Try squeezing 30 years of your life into 3 pages, and maybe then you will understand what 3000 years of Chinese history feels like on 300 pages. Somehow though, J.A.G. Roberts pulls it off. The book never leaves you feeling like this or that period was shortchanged. On the contrary, you leave the reading well satisfied, sort of the way you feel after a 4-course meal followed by an espresso and a cigarette. If you supplement the reading with literary samples from the different periods (I used The Norton Anthology of World Literature) and full-color historical maps (Rand McNally), you’re in for quite a ride.

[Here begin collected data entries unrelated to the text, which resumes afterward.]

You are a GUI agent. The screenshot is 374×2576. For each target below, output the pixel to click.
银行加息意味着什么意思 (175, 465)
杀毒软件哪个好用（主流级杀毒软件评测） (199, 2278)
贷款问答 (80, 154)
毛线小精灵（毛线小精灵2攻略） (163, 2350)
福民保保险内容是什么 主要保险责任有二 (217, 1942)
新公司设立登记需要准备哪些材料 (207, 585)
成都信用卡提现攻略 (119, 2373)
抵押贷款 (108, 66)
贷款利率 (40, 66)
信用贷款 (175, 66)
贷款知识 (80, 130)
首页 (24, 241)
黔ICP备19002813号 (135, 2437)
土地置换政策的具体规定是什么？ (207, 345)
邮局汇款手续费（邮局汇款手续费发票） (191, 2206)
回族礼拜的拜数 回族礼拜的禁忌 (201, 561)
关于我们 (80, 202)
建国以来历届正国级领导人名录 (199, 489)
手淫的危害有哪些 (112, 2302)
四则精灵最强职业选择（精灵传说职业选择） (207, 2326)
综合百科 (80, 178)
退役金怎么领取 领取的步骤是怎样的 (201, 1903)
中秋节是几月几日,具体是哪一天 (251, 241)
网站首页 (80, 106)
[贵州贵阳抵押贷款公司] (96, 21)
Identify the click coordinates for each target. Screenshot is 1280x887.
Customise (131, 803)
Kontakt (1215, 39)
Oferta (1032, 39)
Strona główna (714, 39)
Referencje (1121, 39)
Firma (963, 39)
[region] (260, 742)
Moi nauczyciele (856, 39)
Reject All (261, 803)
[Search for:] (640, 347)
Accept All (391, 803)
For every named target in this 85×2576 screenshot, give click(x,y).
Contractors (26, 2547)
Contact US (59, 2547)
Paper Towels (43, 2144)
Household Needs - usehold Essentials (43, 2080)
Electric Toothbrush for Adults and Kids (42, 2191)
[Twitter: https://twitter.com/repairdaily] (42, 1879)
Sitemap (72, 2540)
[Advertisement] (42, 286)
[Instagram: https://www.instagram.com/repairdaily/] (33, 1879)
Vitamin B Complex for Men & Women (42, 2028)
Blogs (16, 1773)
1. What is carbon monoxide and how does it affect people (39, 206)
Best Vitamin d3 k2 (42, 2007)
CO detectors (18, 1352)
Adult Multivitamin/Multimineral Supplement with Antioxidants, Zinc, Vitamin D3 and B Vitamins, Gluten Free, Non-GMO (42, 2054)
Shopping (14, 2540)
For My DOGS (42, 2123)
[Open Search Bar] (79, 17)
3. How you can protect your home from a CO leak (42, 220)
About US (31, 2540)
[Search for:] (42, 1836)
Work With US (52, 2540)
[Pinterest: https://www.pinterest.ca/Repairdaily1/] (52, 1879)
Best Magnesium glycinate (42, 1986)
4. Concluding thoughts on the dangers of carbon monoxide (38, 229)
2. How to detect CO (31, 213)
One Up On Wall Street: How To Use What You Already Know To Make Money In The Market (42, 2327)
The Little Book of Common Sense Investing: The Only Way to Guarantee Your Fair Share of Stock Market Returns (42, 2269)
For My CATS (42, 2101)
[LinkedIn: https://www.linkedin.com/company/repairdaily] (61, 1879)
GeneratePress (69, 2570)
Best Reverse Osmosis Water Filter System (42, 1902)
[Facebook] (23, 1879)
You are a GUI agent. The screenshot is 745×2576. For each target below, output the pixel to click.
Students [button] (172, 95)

Of particular interest to me were the jinshi examinations, which unbelievably lasted until 1905, and were it not for their inherent conservatism, seemed like a very effective way of encouraging a meritocracy. Instead of abolishing those, I would’ve simply added more science and foreign texts to the Confucian base. At many other similar times during the reading, the pragmatist in me wanted to jump in and say, “Hey wait! We could do this better, Mr. Emperor!” Thinking along those lines, I was able to prolong the reign of the Tang, solve the Ming crisis and avoid the Cultural Revolution. You have to give Roberts credit for rousing the pragmatic beast in me, a feat almost as impressive as his synthetic compilation of what seems to be most of the relevant scholarship, both Chinese and Western, and his ability to make so many characters come to life in such a small space.